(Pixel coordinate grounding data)
--- START ---

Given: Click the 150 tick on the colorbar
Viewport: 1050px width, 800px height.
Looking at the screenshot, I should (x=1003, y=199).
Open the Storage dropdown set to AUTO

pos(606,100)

--- END ---

* _Problem statement_: Exactly as written above, please repeat the entries.

* _Task output_:
Given: Click the 150 tick on the colorbar
Viewport: 1050px width, 800px height.
Looking at the screenshot, I should (x=1003, y=199).
Open the Storage dropdown set to AUTO

pos(606,100)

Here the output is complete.